Three ways to improve your handgun grip

Stippling jobs are all the rage on modern polymer pistols right now. Having a gun that’s grippy enough so that your hands don’t lose traction if they’re sweaty, wet, or bloody is important for “tactical athletes.” It’s also important for competition shooters, since we don’t issue rain delays in IDPA or USPSA. The reason that a positive grip is important is that grip is the most important factor in reducing recoil. A good strong grip keeps recoil down, which makes follow-up shots quicker. Here are three quick ways to improve your grip, and thus your recoil reduction. We are assuming that you already know how to properly grip a handgun, by the way.

Altamont Ruger GP100 stocks

1. Grip your gun harder.
Bob Vogel is one of the best competition shooters on the planet. He also has a grip that can bend Glock frames. When Chuck Norris can’t open a jar, he calls Bob Vogel. Doing various hand and forearm strength exercises can genuinely improve your ability to grip the pistol, and the harder you grip the gun the more you’re able to reduce recoil. Of course, you can absolutely grip it too hard, so it’s important to know where that line is. Good advice is grip the gun as hard as you can without disrupting the sight picture.

2. Keep your hands dry
Dry hands grip better than moist hands. There are various methods for accomplishing this. You can use talcum powder, chalk, Pro-Grip, or even alcohol based hand sanitizer. All of these products reduce moisture in the hands, which means you’re able to get and establish a positive grip on the gun. However, over application of Pro-Grip in the wrong place can actually retard slide velocity. We recommend chalk, because it’s the best.

3. Checker or stipple your gun
This is the mechanical method of improving your grip. A little well applied checkering, stippling, or skateboard tape in the right place can really help your grip on a gun. However, the one danger of checkering or stippling is that if it’s too aggressive it can catch your hand on a bad draw and you’ll have a hard time fixing your grip on the fly. World champion Jerry Miculek doesn’t use checkered grips on his wheelguns for exactly that reason. We like a little bit of checkering on revolver grips, or to just go ugly early and put skate tape on a wood revolver grip.
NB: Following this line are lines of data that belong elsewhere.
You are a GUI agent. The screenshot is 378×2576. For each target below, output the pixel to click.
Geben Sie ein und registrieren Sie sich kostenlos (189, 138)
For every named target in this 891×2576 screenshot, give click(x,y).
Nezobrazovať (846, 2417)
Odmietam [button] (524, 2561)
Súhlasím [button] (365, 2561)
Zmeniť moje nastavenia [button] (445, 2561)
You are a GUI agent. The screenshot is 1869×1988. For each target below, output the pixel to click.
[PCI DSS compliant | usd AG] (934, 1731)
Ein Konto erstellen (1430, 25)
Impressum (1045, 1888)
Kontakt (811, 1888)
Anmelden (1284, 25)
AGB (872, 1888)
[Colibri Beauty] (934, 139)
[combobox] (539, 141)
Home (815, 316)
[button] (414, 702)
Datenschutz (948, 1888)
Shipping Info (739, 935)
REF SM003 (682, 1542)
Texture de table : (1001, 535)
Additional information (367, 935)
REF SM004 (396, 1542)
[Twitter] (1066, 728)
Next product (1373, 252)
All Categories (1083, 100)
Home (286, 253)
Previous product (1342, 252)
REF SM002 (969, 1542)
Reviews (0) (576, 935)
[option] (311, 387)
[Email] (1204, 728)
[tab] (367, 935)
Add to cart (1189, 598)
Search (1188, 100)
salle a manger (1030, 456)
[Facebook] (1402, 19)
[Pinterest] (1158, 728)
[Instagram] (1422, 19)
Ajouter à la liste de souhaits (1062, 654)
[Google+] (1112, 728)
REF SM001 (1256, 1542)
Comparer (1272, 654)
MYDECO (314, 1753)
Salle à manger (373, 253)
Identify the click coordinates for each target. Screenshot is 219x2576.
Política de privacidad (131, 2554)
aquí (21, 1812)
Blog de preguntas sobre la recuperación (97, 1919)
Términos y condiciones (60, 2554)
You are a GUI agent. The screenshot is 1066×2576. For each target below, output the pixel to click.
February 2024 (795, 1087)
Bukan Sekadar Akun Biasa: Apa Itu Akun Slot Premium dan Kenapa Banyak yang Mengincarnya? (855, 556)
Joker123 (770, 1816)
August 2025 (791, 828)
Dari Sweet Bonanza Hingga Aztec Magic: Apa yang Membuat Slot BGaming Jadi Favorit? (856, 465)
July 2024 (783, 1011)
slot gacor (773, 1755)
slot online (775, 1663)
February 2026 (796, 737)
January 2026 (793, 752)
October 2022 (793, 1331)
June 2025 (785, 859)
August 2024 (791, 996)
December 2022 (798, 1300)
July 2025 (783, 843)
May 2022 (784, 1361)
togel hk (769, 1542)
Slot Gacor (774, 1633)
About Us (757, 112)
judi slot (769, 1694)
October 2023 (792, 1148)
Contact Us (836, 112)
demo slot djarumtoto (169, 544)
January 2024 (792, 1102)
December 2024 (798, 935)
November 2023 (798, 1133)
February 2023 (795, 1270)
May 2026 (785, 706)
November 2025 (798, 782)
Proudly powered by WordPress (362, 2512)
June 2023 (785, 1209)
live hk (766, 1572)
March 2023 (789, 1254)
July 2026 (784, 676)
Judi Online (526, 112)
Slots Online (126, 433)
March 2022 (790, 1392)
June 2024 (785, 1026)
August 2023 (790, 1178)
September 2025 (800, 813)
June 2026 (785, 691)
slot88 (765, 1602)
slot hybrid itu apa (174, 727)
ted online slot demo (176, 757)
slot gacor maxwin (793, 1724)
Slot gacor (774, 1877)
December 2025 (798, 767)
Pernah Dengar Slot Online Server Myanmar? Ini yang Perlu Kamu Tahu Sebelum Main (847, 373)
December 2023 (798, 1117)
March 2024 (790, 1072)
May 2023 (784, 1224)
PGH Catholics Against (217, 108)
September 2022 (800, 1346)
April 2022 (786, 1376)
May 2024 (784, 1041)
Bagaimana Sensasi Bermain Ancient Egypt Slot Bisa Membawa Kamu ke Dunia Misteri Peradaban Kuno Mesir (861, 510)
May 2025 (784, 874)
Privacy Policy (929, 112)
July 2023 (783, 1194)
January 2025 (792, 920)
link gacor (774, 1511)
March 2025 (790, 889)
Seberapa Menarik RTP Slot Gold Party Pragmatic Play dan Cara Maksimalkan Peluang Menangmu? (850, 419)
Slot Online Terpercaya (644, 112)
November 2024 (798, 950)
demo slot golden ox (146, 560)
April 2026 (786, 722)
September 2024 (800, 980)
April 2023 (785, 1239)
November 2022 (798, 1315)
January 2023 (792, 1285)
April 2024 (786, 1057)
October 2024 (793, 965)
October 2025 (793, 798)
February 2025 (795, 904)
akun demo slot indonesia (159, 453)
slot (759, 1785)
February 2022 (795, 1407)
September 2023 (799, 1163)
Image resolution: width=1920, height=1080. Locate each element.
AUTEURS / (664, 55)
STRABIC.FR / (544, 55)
Using these three methods in whatever amounts you see fit will help you improve your grip and get that beloved faster follow-up shot. For self-defense, you probably won’t walk around with chalk on your hands, so a combination of improving your grip strength and checkering your gun is probably going to be your best bet. Competition shooters can definitely use chalk and pro-grip, and also will benefit from the other methods listed.